These two services are ‘Network as a Service’ (NaaS) and ‘enterprise virtual CPE’ (vCPE). ‘Network as a Service’ refers to any service that enables enterprise customers to directly configure the parameters of their corporate network, including via a user-friendly portal or APIs. This particularly involves the facility to scale up or down the bandwidth available on network links – either on a near-real-time or scheduled basis – and to establish new network connections on demand, e.g. between business sites and / or data centers. Examples of NaaS include AT&T’s Network On Demand portfolio and Telstra’s PEN service, both of which are discussed further below.

‘Enterprise virtual CPE’, as the name suggests, involves virtualizing dedicated networking equipment sited traditionally at the enterprise premises, so as to offer equivalent functionality in the form of virtual network appliances in the cloud, delivered over COTS hardware. Virtual network functions (VNFs) offered in this form typically include routing, firewalls, VPN, WAN optimization, and others; and the benefit to telcos of offering vCPE is that it provides a platform to easily cross- and upsell additional functionality, particularly in the areas of application and network performance and security.

The abbreviation ‘vCPE’ is also used for consumer virtual CPE, which involves replacing complicated routers, TV set-top boxes and gateway equipment used in the home with simplified devices running equivalent functions from the cloud. For the purposes of this report, when we use the term ‘vCPE’, we refer to the enterprise version of the term, unless otherwise stated.

The reason why this report focuses on NaaS and vCPE is that more commercial services of these types have been launched or are planned than is the case with any other SDN / NFV-dependent enterprise service. Consequently, the business models are becoming more evident, and it is possible to make an assessment of the revenue potential of these services.

Our briefing ‘New Revenue Growth from Telco Cloud’ (published in April 2016) modeled the potential impact of SDN / NFV-based services on the revenues of a large illustrative telco with a significant presence in both fixed and mobile, and enterprise and consumer, segments in a developed market similar to the UK. This concluded that such a telco introducing all of the SDN / NFV services that are expected to become commercially mature over the period 2017 to 2021 could expect to generate a monthly revenue uplift of some X% (actual figures available in full report) by the end of 2021 compared with the base case of failing to launch any such service.

Including only revenues directly attributable to the new services (as opposed to ‘core revenues’ – e.g. from traditional voice and data services – that are boosted by reduced churn and net customer additions deriving from the new services), vCPE and NaaS represent the two largest sources of new revenue: Y and Z percentage points respectively out of the total X% net revenue increase deriving from SDN / NFV, as illustrated in Figure 1 (Figure not shown – actual figures available in full report).

Figure 1: Telco X – Net new revenue by service category (Dec 2021)

Figure not shown – available in full report

Source: STL Partners analysis

In terms of NaaS and vCPE specifically, the model assumes that Telco X will begin to roll out these services commercially in January and February 2017 respectively.
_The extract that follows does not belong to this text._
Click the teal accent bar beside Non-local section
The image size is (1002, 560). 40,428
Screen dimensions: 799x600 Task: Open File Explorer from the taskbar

This is a realistic timetable for some in our view, as several commercial NaaS and vCPE offerings have already been launched, and future launches have been announced, by telcos across North America, Europe and the Asia-Pacific region.

In the rest of this briefing, we will:

  • present the main current and planned NaaS and vCPE services
  • analyze the market opportunities and competitive threats they are responding to
  • analyze in more detail the different types and combinations of NaaS and vCPE offerings, and their business models
  • assess these services’ potential to grow telco revenues and market share
  • and review how these offerings fit within operators’ overall virtualization journeys.

We will conclude with an overall assessment of the prospects for NaaS and vCPE: the opportunities, and also the risks of inaction.

  • Executive Summary
  • Introduction
  • Current and planned NaaS and vCPE products
  • Opportunities and threats addressed by NaaS and vCPE
  • NaaS and vCPE: emerging offers and business models
  • Revenue growth potential of NaaS and vCPE
  • Relationship between SDN / NFV deployment strategy and operator type
  • Conclusion: NaaS and vCPE – a short-term window of opportunity to a long-term virtual future

 

  • Figure 1: Telco X – Net new revenue by service category (Dec 2021)
  • Figure 2: Leading current and planned commercial NaaS and vCPE services
  • Figure 3: Cumulative NaaS and vCPE launches, 2013-16
  • Figure 4: Verizon SD-WAN as part of Virtual Network Services vCPE offering
  • Figure 5: COLT’s cloud-native VPN and vCPE
  • Figure 6: Evolution of vCPE delivery modes
  • Figure 7: SD-WAN-like NaaS versus SD-WAN
  • Figure 8: Base case shows declining revenues
  • Figure 9: Telco X – Telco Cloud services increase monthly revenues by X% on the base case by Dec 2021
  • Figure 10: NaaS and vCPE deployments by operator type and overall SDN / NFV strategy
  • Figure 11: Progression from more to less hybrid deployment of NaaS and vCPE across the telco WAN

Telco NFV & SDN Deployment Strategies: Six Emerging Segments

Introduction

STL Partners’ previous NFV and SDN research

This report continues the analysis of three previous reports in exploring the NFV (Network Functions Virtualization) and SDN (Software Defined Networking) journeys of several major telcos worldwide, and adds insights from subsequent research and industry discussions.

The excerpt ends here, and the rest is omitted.